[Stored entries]
===

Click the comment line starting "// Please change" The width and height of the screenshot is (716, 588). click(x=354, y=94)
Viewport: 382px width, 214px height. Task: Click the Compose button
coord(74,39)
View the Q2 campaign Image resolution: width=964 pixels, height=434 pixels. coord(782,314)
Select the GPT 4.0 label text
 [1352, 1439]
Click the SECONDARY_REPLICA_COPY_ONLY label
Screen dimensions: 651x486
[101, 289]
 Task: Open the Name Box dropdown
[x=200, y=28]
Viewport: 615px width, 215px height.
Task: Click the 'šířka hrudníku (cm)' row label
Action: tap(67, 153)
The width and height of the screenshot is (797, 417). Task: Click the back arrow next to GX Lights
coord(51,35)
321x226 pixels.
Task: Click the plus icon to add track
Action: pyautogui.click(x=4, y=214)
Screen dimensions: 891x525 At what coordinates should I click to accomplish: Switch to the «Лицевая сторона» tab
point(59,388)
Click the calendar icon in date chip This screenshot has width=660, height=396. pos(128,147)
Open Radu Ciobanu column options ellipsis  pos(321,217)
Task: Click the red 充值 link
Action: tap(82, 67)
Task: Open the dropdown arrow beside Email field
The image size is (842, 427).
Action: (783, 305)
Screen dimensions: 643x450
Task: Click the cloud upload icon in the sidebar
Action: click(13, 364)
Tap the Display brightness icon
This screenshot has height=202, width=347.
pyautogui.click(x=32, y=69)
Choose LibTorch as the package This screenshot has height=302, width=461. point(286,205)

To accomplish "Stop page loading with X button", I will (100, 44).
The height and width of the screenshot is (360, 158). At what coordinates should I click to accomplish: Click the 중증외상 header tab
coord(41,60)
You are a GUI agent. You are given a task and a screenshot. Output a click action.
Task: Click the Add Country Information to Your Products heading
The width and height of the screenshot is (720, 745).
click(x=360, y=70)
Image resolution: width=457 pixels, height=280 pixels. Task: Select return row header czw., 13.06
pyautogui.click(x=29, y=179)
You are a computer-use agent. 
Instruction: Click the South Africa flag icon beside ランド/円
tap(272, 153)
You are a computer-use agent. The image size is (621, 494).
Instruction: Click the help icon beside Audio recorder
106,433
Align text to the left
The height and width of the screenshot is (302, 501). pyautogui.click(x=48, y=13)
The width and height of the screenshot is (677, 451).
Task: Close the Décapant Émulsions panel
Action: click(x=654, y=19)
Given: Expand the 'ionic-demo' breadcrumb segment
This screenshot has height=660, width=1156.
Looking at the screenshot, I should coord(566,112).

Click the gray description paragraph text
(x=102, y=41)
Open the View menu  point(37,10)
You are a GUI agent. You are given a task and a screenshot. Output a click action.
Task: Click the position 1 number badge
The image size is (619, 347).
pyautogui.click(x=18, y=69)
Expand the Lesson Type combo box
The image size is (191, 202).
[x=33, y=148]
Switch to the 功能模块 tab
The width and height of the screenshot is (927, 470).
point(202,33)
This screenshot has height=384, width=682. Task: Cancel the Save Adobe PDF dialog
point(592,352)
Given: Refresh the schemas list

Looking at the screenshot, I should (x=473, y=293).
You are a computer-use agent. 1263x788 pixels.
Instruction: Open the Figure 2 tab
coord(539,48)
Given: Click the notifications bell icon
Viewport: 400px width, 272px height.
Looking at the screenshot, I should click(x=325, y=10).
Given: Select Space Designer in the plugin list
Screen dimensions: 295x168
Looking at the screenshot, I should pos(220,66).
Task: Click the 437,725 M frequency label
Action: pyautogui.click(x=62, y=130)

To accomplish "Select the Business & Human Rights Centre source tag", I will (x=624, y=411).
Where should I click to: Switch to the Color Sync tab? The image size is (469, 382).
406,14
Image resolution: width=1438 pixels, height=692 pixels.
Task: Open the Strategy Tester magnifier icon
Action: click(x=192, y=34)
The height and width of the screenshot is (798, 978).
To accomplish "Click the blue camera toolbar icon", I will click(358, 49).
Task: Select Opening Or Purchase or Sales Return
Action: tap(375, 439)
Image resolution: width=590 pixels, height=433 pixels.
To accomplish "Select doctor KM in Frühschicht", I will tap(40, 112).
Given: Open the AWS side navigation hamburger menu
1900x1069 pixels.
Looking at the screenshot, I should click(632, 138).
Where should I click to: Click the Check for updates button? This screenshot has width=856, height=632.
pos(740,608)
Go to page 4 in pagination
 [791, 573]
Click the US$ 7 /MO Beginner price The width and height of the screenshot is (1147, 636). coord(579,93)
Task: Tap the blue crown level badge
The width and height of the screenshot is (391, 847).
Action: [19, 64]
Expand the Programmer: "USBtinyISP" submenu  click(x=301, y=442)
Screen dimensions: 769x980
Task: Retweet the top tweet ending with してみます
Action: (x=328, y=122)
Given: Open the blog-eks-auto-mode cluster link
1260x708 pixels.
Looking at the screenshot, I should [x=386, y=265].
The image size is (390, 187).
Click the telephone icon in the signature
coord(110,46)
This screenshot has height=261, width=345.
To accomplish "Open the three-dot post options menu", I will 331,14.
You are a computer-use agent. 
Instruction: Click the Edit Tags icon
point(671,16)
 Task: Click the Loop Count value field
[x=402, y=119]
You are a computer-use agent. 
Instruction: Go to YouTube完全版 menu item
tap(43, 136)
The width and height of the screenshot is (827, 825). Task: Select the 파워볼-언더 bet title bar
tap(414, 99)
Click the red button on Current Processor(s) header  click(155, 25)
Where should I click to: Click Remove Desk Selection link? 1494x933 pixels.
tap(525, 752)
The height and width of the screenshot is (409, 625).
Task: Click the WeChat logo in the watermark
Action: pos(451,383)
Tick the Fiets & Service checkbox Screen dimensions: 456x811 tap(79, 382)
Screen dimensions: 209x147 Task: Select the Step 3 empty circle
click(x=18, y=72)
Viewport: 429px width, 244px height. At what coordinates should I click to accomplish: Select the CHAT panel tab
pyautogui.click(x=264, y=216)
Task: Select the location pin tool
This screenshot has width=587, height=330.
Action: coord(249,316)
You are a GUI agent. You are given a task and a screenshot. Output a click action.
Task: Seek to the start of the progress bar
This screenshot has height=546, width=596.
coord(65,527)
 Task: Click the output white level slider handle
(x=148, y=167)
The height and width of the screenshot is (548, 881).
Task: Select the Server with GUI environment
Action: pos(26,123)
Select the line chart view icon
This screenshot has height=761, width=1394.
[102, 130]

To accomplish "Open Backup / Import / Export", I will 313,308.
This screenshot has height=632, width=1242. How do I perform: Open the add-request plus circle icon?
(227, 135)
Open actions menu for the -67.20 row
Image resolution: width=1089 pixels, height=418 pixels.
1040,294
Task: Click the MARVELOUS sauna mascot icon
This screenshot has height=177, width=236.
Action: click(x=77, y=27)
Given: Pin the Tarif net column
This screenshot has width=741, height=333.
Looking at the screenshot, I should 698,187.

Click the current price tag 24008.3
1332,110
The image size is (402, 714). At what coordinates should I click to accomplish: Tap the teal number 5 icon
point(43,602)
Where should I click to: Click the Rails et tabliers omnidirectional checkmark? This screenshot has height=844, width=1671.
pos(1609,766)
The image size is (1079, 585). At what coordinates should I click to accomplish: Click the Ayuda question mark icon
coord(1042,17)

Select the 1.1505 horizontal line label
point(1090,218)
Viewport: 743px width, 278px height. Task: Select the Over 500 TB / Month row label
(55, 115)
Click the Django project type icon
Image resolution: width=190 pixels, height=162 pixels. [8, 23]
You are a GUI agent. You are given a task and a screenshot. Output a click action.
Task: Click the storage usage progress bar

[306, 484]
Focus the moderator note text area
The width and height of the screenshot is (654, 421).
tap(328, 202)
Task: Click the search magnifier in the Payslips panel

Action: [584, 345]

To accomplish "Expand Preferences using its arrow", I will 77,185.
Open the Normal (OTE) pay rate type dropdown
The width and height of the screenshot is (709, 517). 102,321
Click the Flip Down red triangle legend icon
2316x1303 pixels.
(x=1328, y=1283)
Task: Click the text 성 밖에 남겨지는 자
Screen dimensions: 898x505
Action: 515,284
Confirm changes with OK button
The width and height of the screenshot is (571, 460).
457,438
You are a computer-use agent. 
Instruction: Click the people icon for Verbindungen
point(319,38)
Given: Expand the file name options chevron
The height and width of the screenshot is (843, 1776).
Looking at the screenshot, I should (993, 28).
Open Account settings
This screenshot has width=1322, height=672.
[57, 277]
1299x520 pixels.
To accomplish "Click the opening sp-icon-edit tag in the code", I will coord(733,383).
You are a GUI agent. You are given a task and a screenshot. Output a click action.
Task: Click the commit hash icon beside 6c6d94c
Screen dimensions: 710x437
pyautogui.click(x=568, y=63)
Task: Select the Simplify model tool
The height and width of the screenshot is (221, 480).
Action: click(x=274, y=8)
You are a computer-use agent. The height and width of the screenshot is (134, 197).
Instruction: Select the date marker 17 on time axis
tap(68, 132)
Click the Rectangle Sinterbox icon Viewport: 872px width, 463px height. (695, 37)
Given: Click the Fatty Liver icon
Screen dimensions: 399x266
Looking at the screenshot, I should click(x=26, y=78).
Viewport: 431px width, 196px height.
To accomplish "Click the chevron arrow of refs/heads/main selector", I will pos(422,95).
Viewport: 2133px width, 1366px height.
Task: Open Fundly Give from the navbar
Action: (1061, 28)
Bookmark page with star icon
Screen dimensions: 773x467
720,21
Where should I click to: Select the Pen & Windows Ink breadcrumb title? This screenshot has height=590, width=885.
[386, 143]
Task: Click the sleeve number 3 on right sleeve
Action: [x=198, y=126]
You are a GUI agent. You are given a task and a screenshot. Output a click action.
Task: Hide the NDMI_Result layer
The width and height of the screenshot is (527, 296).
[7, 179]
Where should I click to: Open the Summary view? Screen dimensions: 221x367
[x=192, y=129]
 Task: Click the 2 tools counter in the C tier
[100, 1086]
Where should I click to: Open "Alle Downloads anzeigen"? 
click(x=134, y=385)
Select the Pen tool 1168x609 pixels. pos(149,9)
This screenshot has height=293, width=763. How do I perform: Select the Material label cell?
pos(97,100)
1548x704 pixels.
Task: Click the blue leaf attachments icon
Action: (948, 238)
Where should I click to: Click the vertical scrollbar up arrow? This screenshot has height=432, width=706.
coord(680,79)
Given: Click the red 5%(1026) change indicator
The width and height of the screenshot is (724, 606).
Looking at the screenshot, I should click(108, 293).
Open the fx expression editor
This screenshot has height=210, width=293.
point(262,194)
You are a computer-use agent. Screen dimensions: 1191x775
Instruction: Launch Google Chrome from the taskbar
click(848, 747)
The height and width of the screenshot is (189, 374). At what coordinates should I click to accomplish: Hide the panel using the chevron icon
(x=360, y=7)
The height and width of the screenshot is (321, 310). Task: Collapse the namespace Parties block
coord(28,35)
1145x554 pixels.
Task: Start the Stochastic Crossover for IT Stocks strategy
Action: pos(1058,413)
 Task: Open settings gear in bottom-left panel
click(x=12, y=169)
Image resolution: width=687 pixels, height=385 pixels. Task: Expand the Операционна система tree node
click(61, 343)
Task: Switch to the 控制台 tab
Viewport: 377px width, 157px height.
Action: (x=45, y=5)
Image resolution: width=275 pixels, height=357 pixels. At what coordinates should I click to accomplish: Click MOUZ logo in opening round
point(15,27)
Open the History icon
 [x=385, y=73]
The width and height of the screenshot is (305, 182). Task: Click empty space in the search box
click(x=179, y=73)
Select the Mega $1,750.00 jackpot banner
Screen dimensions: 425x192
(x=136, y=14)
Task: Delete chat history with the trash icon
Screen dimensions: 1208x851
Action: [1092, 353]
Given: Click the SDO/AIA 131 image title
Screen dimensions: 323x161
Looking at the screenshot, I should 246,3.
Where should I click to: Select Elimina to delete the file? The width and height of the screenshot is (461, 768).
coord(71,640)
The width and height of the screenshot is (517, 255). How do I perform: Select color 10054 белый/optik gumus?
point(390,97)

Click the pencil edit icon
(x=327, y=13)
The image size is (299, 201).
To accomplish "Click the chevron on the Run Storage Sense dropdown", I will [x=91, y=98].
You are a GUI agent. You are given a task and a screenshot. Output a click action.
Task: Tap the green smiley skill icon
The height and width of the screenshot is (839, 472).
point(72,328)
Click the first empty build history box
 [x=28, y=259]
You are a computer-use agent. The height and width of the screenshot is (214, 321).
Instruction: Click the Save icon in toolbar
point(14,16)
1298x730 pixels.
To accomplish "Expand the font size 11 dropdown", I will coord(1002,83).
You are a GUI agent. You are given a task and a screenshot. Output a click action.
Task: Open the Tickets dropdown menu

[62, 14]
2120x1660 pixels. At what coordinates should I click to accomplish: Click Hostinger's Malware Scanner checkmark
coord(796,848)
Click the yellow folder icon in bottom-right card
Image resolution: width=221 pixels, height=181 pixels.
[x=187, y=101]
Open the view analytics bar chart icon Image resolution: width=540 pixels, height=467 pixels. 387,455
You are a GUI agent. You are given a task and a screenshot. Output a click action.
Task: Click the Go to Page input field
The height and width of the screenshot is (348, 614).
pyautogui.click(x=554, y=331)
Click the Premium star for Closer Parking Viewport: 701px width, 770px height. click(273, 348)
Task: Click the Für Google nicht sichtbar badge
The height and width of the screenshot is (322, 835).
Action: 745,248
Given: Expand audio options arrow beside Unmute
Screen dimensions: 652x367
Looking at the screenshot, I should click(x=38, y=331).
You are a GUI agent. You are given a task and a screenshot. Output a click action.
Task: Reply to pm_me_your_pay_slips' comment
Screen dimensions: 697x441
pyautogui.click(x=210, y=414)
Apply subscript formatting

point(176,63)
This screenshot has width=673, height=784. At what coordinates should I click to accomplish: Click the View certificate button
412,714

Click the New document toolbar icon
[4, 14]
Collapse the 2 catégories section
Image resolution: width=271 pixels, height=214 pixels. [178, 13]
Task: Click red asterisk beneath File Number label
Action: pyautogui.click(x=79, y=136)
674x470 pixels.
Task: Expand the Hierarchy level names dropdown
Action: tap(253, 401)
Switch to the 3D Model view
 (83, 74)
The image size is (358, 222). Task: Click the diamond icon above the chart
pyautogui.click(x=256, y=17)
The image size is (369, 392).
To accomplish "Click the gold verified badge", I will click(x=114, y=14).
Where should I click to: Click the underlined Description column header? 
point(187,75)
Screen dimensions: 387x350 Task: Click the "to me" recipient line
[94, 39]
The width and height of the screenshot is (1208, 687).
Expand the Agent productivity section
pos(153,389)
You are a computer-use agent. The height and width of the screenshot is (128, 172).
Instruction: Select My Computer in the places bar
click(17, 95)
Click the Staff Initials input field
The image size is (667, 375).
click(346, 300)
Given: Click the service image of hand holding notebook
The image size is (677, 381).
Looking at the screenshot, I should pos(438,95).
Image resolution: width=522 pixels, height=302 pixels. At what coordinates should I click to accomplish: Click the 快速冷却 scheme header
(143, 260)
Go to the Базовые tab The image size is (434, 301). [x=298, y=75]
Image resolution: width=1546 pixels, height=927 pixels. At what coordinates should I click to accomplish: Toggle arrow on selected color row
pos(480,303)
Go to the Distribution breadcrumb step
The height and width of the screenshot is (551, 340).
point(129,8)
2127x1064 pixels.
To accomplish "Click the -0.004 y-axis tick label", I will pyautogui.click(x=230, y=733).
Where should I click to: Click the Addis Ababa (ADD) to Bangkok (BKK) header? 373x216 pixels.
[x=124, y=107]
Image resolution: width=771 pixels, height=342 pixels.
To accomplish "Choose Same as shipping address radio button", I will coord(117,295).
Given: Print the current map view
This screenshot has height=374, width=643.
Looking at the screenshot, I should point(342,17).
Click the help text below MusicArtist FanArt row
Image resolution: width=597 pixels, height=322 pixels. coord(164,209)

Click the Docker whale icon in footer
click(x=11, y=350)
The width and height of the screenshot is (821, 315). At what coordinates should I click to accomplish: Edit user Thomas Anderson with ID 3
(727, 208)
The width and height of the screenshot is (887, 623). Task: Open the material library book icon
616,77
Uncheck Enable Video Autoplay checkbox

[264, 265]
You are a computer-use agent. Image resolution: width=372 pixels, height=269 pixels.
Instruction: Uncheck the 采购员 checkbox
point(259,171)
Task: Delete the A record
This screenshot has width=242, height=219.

===

→ What to do
Convert the lines of the records, beginning with the line that contains "This screenshot has height=384, width=682." and running through the line that contains "will (x=624, y=411).", into a JSON list of strings with one string per line. Include both of those lines and omit any blank lines.

→ Correct result
[
  "This screenshot has height=384, width=682. Task: Cancel the Save Adobe PDF dialog",
  "point(592,352)",
  "Given: Refresh the schemas list",
  "Looking at the screenshot, I should (x=473, y=293).",
  "You are a computer-use agent. 1263x788 pixels.",
  "Instruction: Open the Figure 2 tab",
  "coord(539,48)",
  "Given: Click the notifications bell icon",
  "Viewport: 400px width, 272px height.",
  "Looking at the screenshot, I should click(x=325, y=10).",
  "Given: Select Space Designer in the plugin list",
  "Screen dimensions: 295x168",
  "Looking at the screenshot, I should pos(220,66).",
  "Task: Click the 437,725 M frequency label",
  "Action: pyautogui.click(x=62, y=130)",
  "To accomplish \"Select the Business & Human Rights Centre source tag\", I will (x=624, y=411)."
]